REQUIRED WORK: Using the data that follows, return exactly the lines from the one that contains "Set a Reminder (626, 858)" through the one that contains "Hot Deals (469, 1421)", ends included.
:: EXTRACTED RECORDS
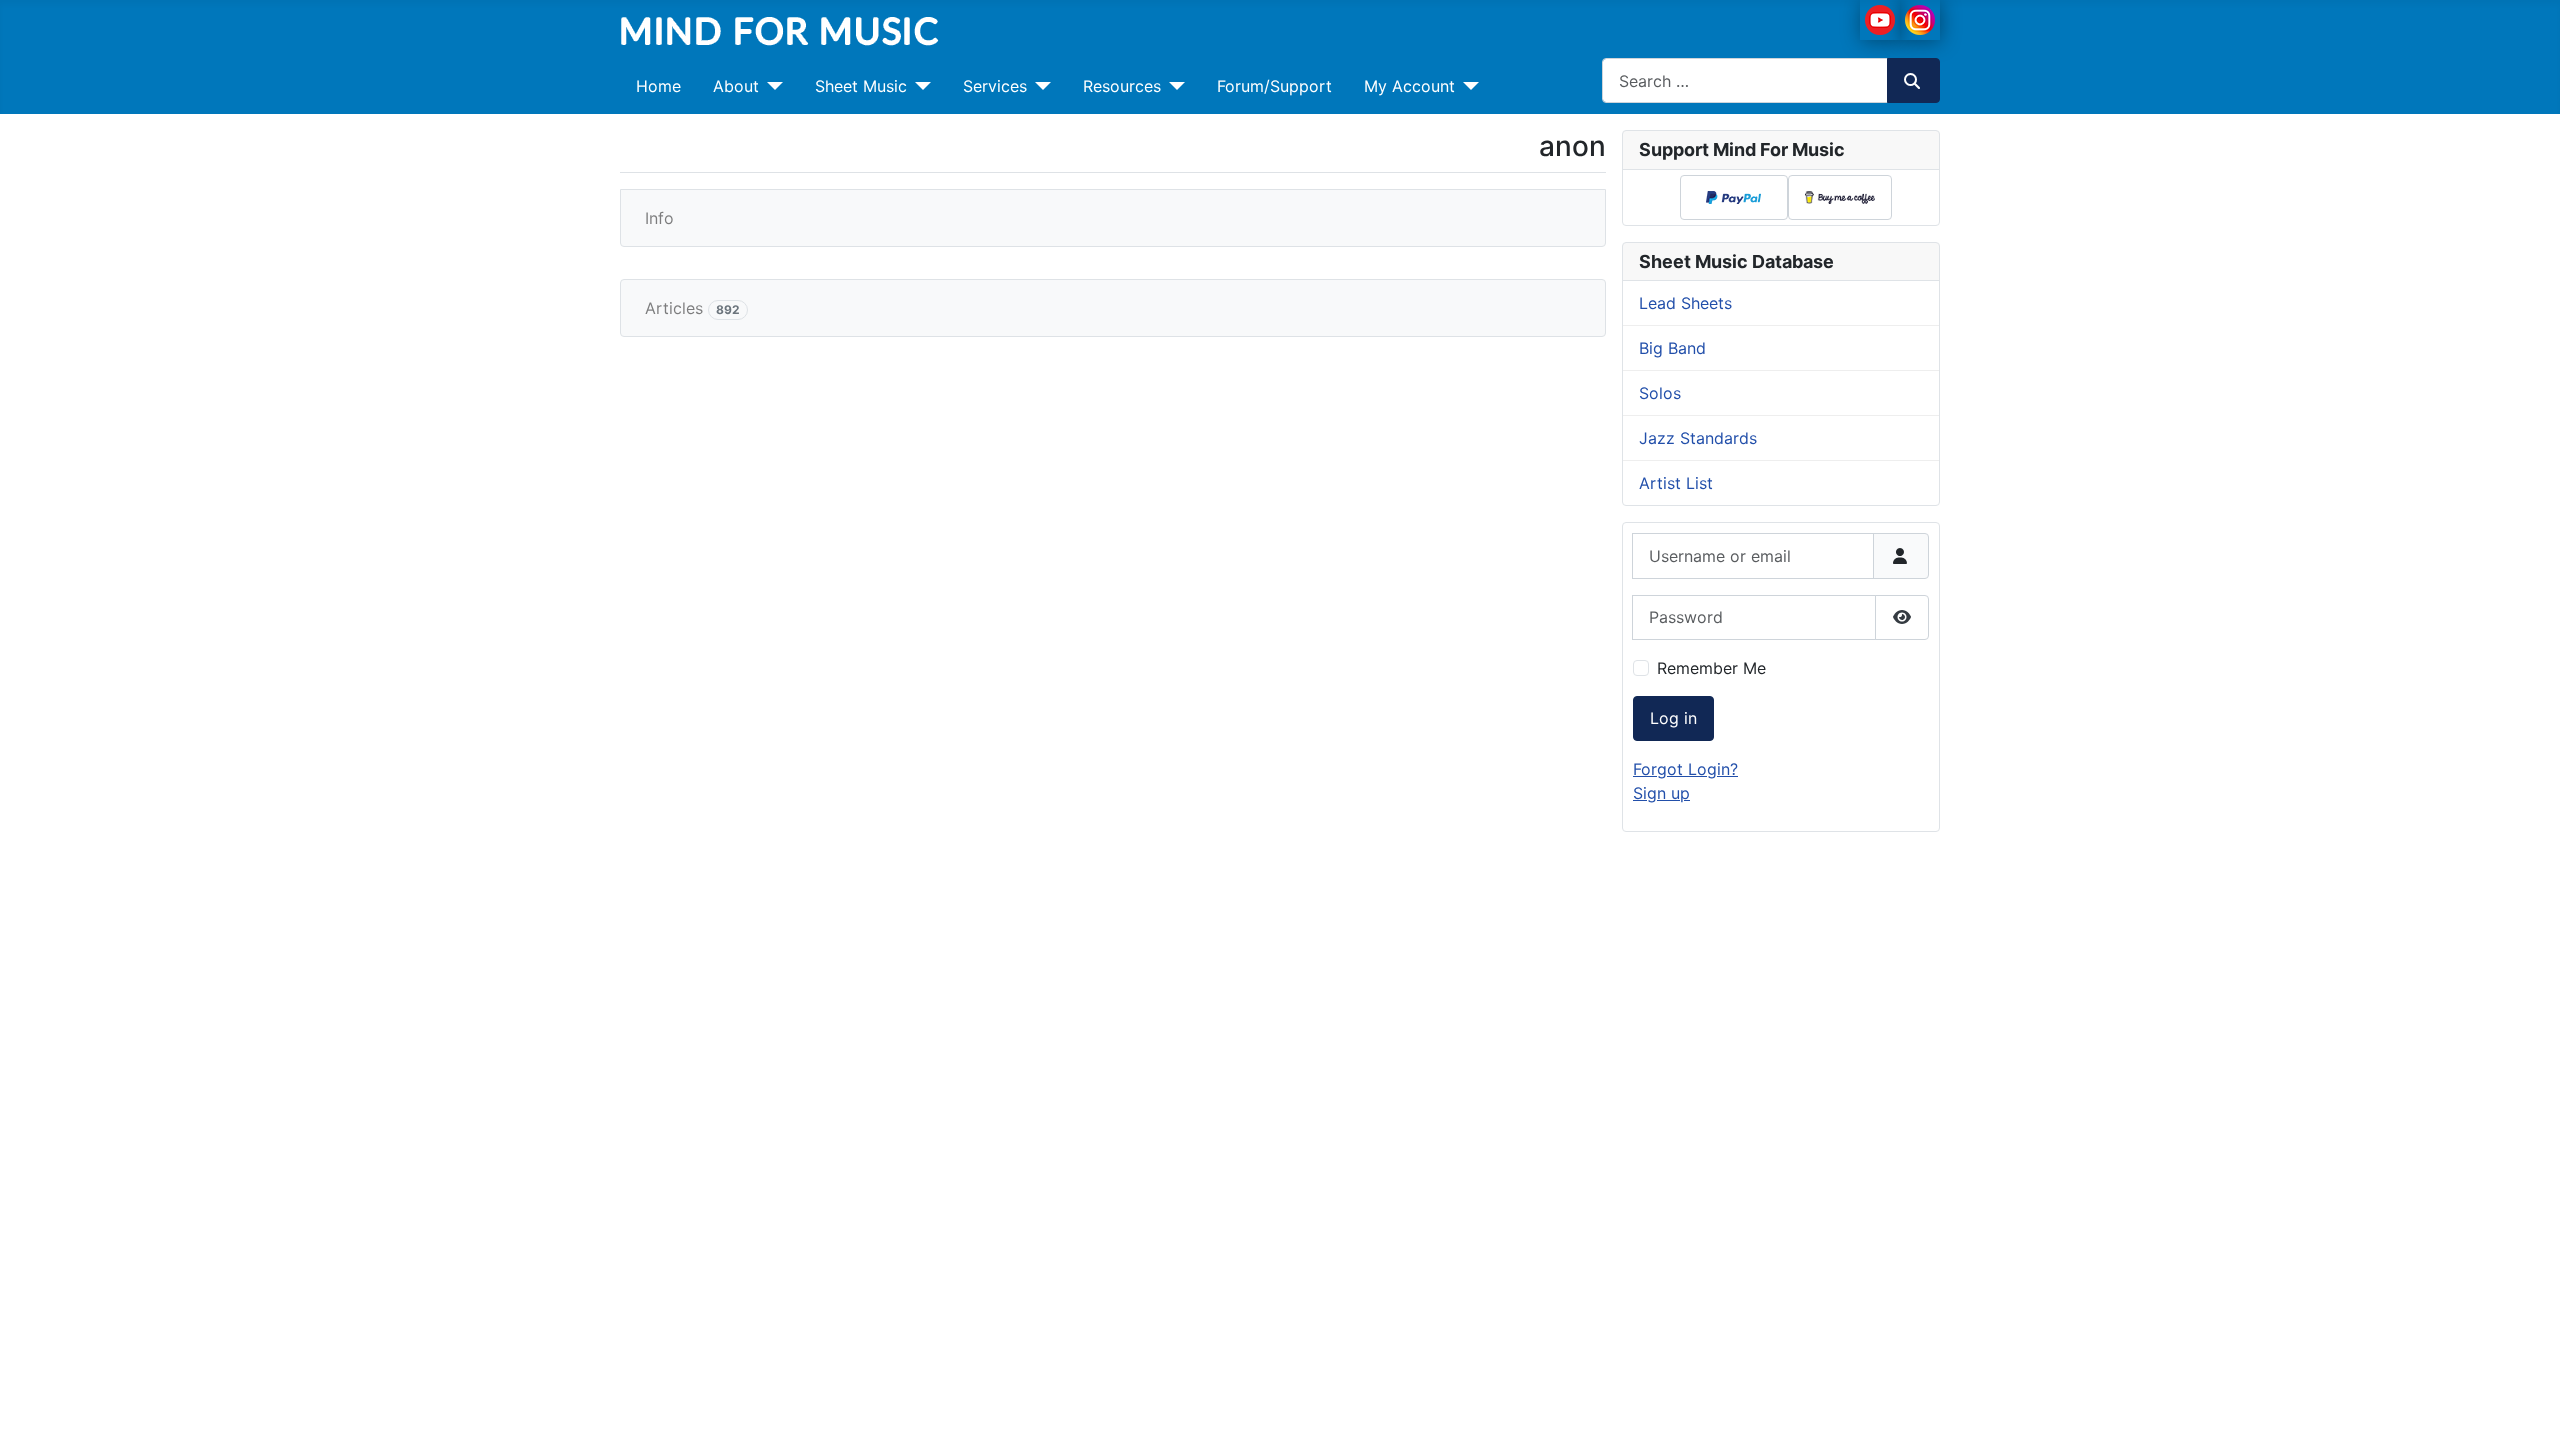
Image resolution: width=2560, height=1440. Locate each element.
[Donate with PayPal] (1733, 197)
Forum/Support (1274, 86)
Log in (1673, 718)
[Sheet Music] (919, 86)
::::
:: EXTRACTED RECORDS
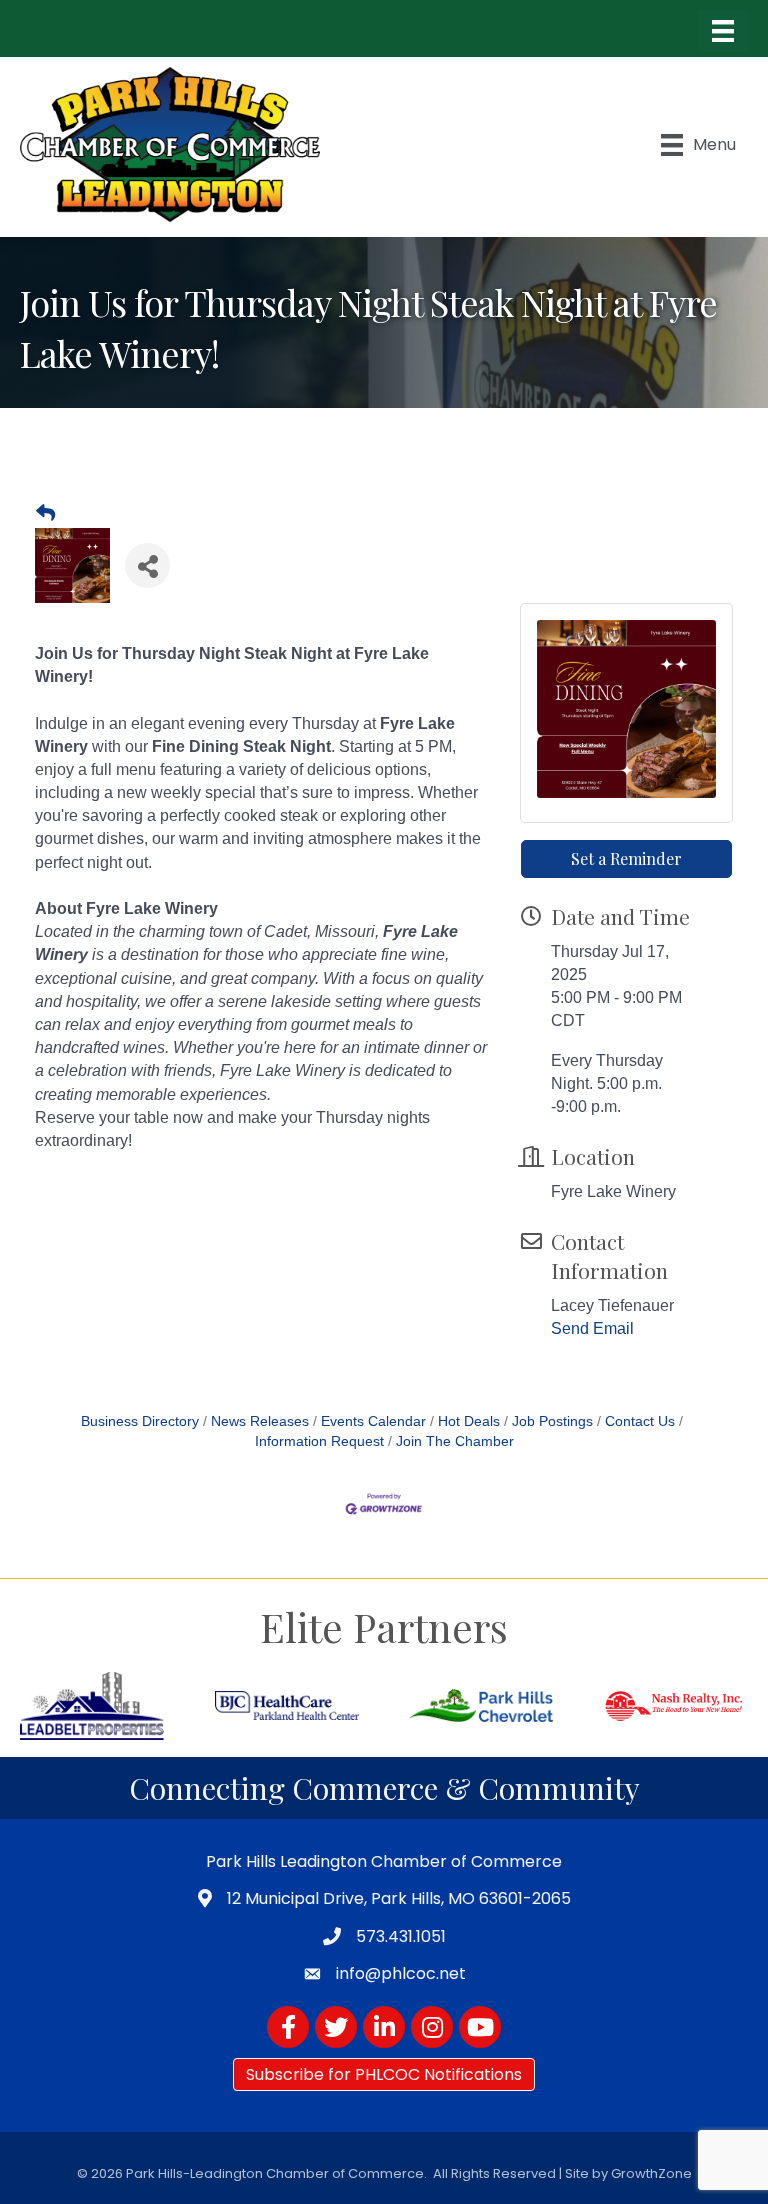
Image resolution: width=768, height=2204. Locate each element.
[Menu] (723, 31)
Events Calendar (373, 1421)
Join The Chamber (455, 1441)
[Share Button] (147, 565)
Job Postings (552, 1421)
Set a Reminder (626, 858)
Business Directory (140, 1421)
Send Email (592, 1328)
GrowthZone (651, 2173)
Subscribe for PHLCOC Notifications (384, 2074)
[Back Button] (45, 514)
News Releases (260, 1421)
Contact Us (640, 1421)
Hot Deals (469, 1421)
::::
COMPLETED EXERCISE:
Set a Reminder (626, 858)
Business Directory (140, 1421)
Send Email (592, 1328)
GrowthZone (651, 2173)
Subscribe for PHLCOC Notifications (384, 2074)
[Back Button] (45, 514)
News Releases (260, 1421)
Contact Us (640, 1421)
Hot Deals (469, 1421)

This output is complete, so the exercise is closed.